Things You Should Not Do Everyday
• Check your phone while talking to someone. Stop checking your phone. It doesn’t notice when you aren’t paying attention. But people notice. And they care.
• Multitask during a meeting. The easiest way to be the smartest person in the room is to be the person who pays the most attention to the room.
• Think about people who don’t make any difference in your life. Don’t spend time and energy thinking or worrying about who have no impact on your life — from who cut in line to TV reality show cast members. Your family, your friends, your employees — all the people that really matter to you — deserve something deeper and more important.
• Let the past dictate the future. Mistakes are valuable. Learn from them. Then let them go.
• Wait until you’re sure you will succeed. You can never feel sure you will succeed at something new, but you can always feel sure you are committed to giving something your best.
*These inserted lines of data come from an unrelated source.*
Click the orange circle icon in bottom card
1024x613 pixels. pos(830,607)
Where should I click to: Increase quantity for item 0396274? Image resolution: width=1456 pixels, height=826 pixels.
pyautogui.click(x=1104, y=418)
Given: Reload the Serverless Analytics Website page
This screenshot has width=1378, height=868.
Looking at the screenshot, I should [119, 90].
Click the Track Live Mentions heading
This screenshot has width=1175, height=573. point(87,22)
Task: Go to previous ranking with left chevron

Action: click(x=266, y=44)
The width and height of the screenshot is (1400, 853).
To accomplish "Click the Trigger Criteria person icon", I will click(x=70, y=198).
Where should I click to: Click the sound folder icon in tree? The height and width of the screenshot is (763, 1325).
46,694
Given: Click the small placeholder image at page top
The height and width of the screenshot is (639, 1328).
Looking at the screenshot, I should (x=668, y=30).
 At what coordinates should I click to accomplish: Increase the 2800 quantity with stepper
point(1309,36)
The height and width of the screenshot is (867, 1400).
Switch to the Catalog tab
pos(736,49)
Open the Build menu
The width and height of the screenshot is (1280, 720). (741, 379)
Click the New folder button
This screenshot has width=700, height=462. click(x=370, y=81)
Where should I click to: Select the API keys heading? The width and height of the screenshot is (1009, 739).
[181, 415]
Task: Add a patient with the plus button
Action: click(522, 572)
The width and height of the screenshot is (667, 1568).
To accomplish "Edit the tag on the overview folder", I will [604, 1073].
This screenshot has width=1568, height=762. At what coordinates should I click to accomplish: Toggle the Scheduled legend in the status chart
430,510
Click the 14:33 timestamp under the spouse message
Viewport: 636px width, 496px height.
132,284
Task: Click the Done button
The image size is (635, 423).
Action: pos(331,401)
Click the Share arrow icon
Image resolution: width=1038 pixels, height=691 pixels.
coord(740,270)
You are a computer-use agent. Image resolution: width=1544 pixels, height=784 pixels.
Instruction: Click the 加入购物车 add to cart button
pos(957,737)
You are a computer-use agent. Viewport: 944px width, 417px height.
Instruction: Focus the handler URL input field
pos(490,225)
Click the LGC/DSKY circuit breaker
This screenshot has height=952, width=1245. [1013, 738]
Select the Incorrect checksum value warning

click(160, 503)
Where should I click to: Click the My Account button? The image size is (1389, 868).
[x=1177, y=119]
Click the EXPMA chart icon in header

And you can always feel sure you will try again if you fail. Stop waiting. You have a lot less to lose than you think, and everything to gain.
• Talk behind someone’s back. If you’ve talked to more than one person about something Joe is doing, wouldn’t everyone be better off if you stepped up and actually talked to Joe about it? And if it’s “not your place” to talk to Joe, it’s probably not your place to talk about Joe.
• Say “yes” when I really mean “no.” Refusing a request from colleagues, customers, or even friends is really hard. But rarely does saying no go as badly as you expect. Most people will understand, and if they don’t, should you care too much about what they think?